New evidence points to impact of high ultraviolet radiation levels

Biologists from Northeastern University and the University of Texas report the first direct evidence that increased levels of ultraviolet-B (UVB) radiation, caused by the depletion of ozone over Antarctica and its surrounding oceans each autumn, have a destructive effect on the natural animal populations in the area. An article published in the 17 February 1997 issue of the Proceedings of the National Academy of Sciences ( details findings of DNA damage to the eggs and larvae of a hemoglobinless antarctic icefish-damage that coincides with the increased intensity of UVB in the study area around the Antarctic Peninsula. "Ozone depletion has previously been shown to harm one-celled marine plants in Antarctica," observed William Detrich, one of the authors of the study. "We've now documented significant damage at a higher level of the food chain." The researchers speculate that the excess UVB radiation may slow a fish's growth, hamper its cellular processes such as transcription and mitosis, and divert its store of energy to DNA repair. Ultimately, these biologists believe, the damage done by increased UVB levels may mean that fewer eggs and larvae survive to adulthood. For more information, see also and (Friday, 21 February 1997) 

Aboard the National Science Foundation research vessel Nathaniel B. Palmer, other researchers have discovered that algae in the Weddell Sea are extremely sensitive to the annual increases in UVB. Patrick Neale, a biologist from the Smithsonian Institution's Environmental Research Center, found that UVB exposure led to a greater reduction in photosynthesis in Weddell Sea algae than in algae from the Chesapeake Bay and other marine waters. Reasons for this hypersensitivity in polar algae are unknown and will be the focus of Neale's follow-up studies in 1997 and 1998. (

The protective ozone layer over Antarctica has thinned each autumn for the past two decades as human-created chemicals called chlorofluorocarbons (or CFCs) have risen to the stratosphere and played a part in the destruction of ozone. The release of CFCs into the atmosphere has now been limited by an international treaty, but pre-treaty CFCs, still circulating in the atmosphere, are expected to deplete the ozone for decades to come. In fact, some scientists believe that the ozone depletions will spread over more of the globe before they begin to decrease in the next century. 
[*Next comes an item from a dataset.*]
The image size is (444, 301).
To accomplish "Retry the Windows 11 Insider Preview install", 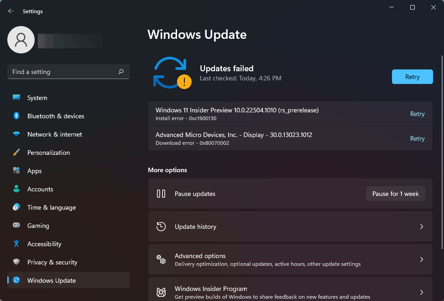I will (417, 114).
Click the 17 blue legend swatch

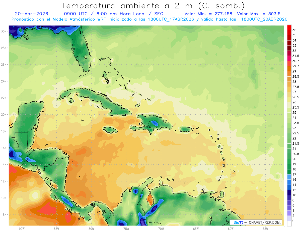click(x=289, y=177)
Antifreeze gene in polar fish demonstrates convergent evolution

New research shows that notothenioid fish from the southern oceans around Antarctica and Arctic cod from the other end of the globe each developed, independently of the other, an antifreeze glycoprotein (AFGP) to keep their blood and organs from freezing as global temperatures began to cool. Research by three University of Illinois biologists, Arthur L. DeVries, Liangbiao Chen, and Chi-Hing C. Cheng, traces for the first time the genetic process by which a novel protein evolved and adapted to environmental change. 
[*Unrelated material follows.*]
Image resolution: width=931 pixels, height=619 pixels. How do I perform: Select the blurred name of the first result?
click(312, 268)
DeVries first discovered AFGP in antarctic icefish in the 1960s, and when a similar substance was found in Arctic cod, biologists speculated that the two species had somehow shared a common ancestry. DeVries's recent work, however, demonstrates that although the AFGP in the Arctic cod is nearly identical to that in the notothenioids, the gene that codes for it isn't, proving that the two AFGPs developed independently. DeVries, Chen, and Cheng located the parent gene, a digestive enzyme called trypsinogen, for the AFGP in the antarctic species and then determined that the AFGP gene for the antarctic species differs very little (only 4 to 7 percent) from this parent gene. For comparison, the researchers sequenced and analyzed the Arctic cod's AFGP gene and found that it does not resemble the gene for trypsinogen and that it differs from its southern counterpart in gene structure and coding as well. 

The AFGP in the antarctic notothenioids, which constitute the majority of fishes in the southern oceans, appears to have developed between 5 million and 14 million years ago, when the southern oceans first began to freeze. Formation of the AFGP allowed the icefish to adapt to the cooling climate by preventing ice crystals from forming in their tissues and allowing them to exploit the newly evolving ecological niche. 

The two articles ("Evolution of antifreeze glycoprotein gene from a trypsinogen gene in Antarctic nototheniod fish" and "Convergent evolution of antifreeze glycoproteins in Antarctic nototheniod fish and Arctic cod") describing this work in detail are available online in the April 1997 issue of the Proceedings of the National Academy of Sciences at See also (Monday,14 April 1997) 

Glaciologists process ice cores from Siple Dome, West Antarctica

During the 1996­1997 austral summer, 10 individual ice cores, constituting about 700 meters, were drilled near Siple Dome, Antarctica, and shipped to the U.S. National Ice Core Laboratory (NICL) at the U.S. Geological Survey in Denver. During June and July at NICL, the cores were processed and analyzed by 10 to 12 principal investigators and students from universities and laboratories around the United States. 

Ice cores contain a wealth of information about past climate and help scientists predict future changes. As snow falls, it traps samples of the cloud water, atmospheric gases, and dust and carries them to the ground. Over time, the fallen snow accumulates into an ice sheet, which can be several kilometers thick and can contain ice that fell as snow over 100,000 years ago. By analyzing the ice, glaciologists can plot a climate history containing, among other measures, 

  • temperature, 
  • snow accumulation rate, 
  • relative wind speeds, 
  • the occurrence of volcanic eruptions anywhere on the globe, 
  • general ocean and atmospheric circulation patterns, and 
  • concentration of carbon dioxide and other greenhouse gases. 
Understanding the natural changes to Earth's climate helps scientists determine human influence on climate change. 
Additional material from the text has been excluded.